_Instructions for the task_.
Retype the records from the line containing "Click the attach plus button in composer" through the line containing "tap(68, 684)", including both of those lines, and leave the pictures out of your answer.

_Supplied entries_.
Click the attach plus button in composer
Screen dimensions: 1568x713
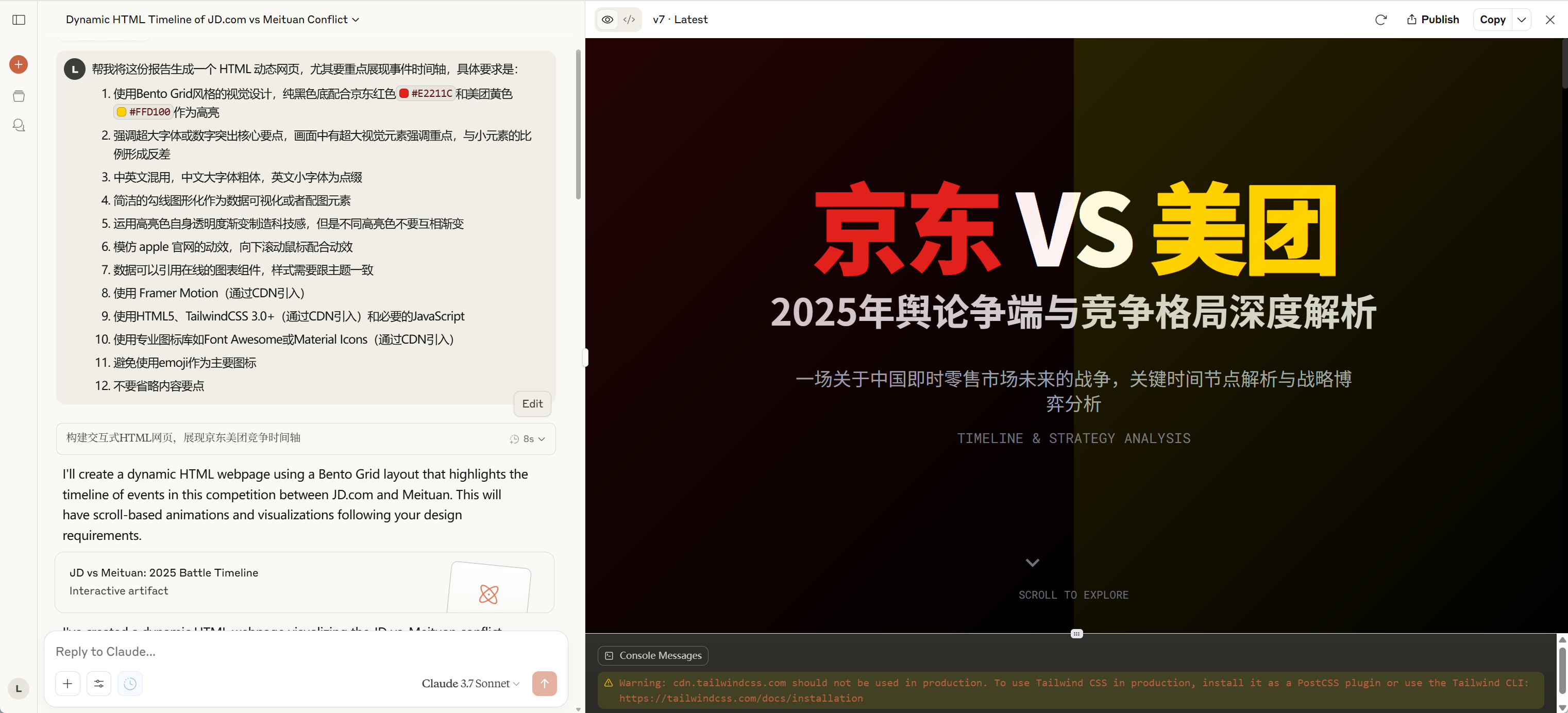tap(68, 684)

---

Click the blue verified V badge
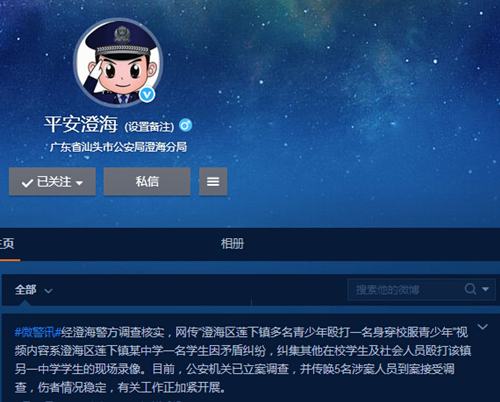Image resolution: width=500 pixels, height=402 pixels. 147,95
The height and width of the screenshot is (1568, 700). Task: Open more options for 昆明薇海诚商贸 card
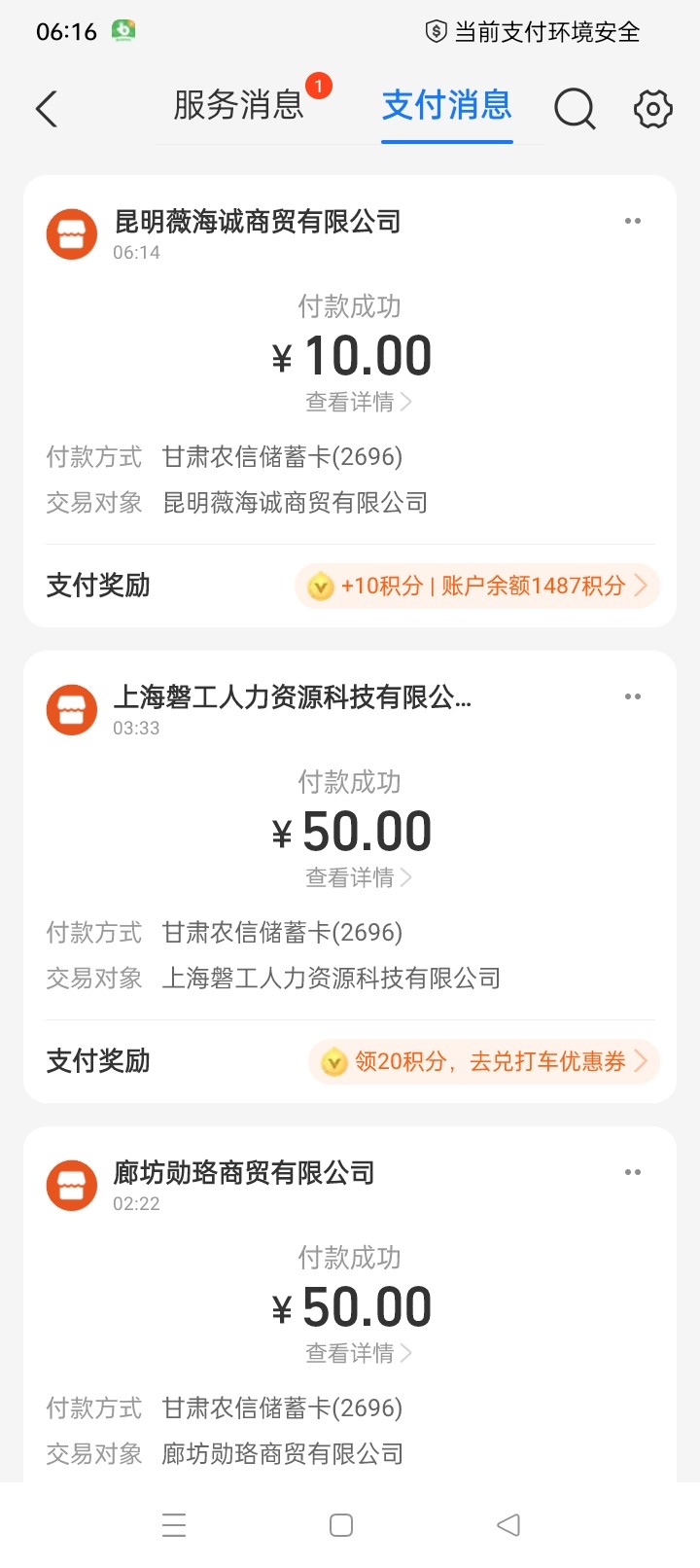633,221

_Answer below_.
Click the attach plus button in composer
Screen dimensions: 1568x713
tap(68, 684)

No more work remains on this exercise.